Nel 2025, l’export agroalimentare italiano ha segnato un nuovo record storico, sfiorando i 73 miliardi di euro con un aumento del 5 percento circa rispetto al valore dell’export registrato nel 2024. Si tratta essenzialmente di prodotti alimentari trasformati, mentre una quota minore, valutabile in 15% circa, è rappresentata dai prodotti agricoli freschi. Il settore alimentare, ovvero quella della trasformazione delle materie prime agricole, si conferma pertanto trainante per l’economia del bel Paese nonostante le sfide geopolitiche che hanno ostacolato parzialmente una crescita che, in loro assenza, sarebbe risultata ancora più robusta. In questo contesto, anche i dati registrati dai comparti della trasformazione del frumento appaiono positivi: le performance sui mercati esteri dei prodotti pasta e bakery sono ai più note, anche per via della loro visibilità sugli scaffali. Lo sono certamente in misura minore quelle degli sfarinati – farine e semole – che ne costituiscono i principali ingredienti. In questo caso tuttavia, i dati sono edificanti più che incoraggianti: limitandosi alle farine di frumento tenero, negli ultimi 15 anni, dal 2010 al 2025, il volume dell’export ha registrato una crescita in volume di circa il 500%, ovvero una crescita media annuale superiore al 12%, passando da 60.000 tonnellate a 365.000 tonnellate circa.

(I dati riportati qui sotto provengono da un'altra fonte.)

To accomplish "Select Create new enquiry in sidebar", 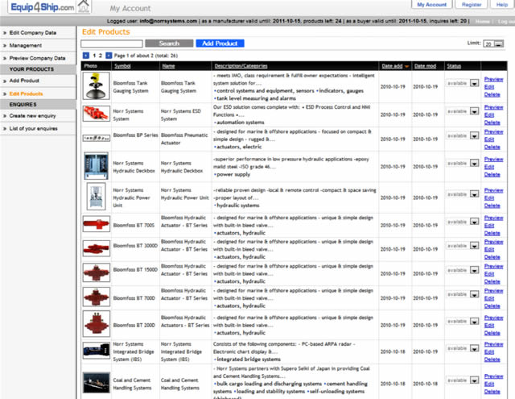I will [33, 117].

Risultati frutto di una capacità straordinaria delle aziende
I risultati ottenuti sono il frutto di una capacità straordinaria delle nostre Aziende nell’individuare le migliori varietà di frumento, quale che sia la loro origine, e nel trasformarle in sfarinati “taylor made” di altissima qualità e versatilità ma anche il risultato dell’abnegazione dei nostri imprenditori nel riuscire ad aprire e conquistare nuovi mercati con un prodotto tradizionalmente caratterizzato da un basso valore aggiunto. In questo contesto, non possiamo tuttavia non manifestare il nostro disappunto, recentemente ribadito ai Ministri Tajani e Lollobrigida, per il perdurare del blocco quindicennale delle nostre esportazioni verso la Repubblica Popolare Cinese. Una situazione di stallo immotivata e fortemente negativa per l’Industria molitoria nazionale la quale, contrariamente ai suoi principali competitors, non ha accesso a un mercato che presenta enormi potenzialità. La recente notizia relativa alla firma di un protocollo di accordo tra i governi dell’Ucraina e della Rep. Pop. Cinese che consentirà alle farine ucraine di accedere al mercato cinese costituisce in questo contesto un’ulteriore notizia deleteria non solo per il comparto ma per l’insieme sistema Italia. Auspichiamo pertanto che le recenti assicurazioni forniteci dal Ministro Tajani sulla ferma intenzione dell’Amministrazione di mobilitare ogni risorsa sulla questione possano, rapidamente, tradursi in un superamento dell’ingiustificabile impasse.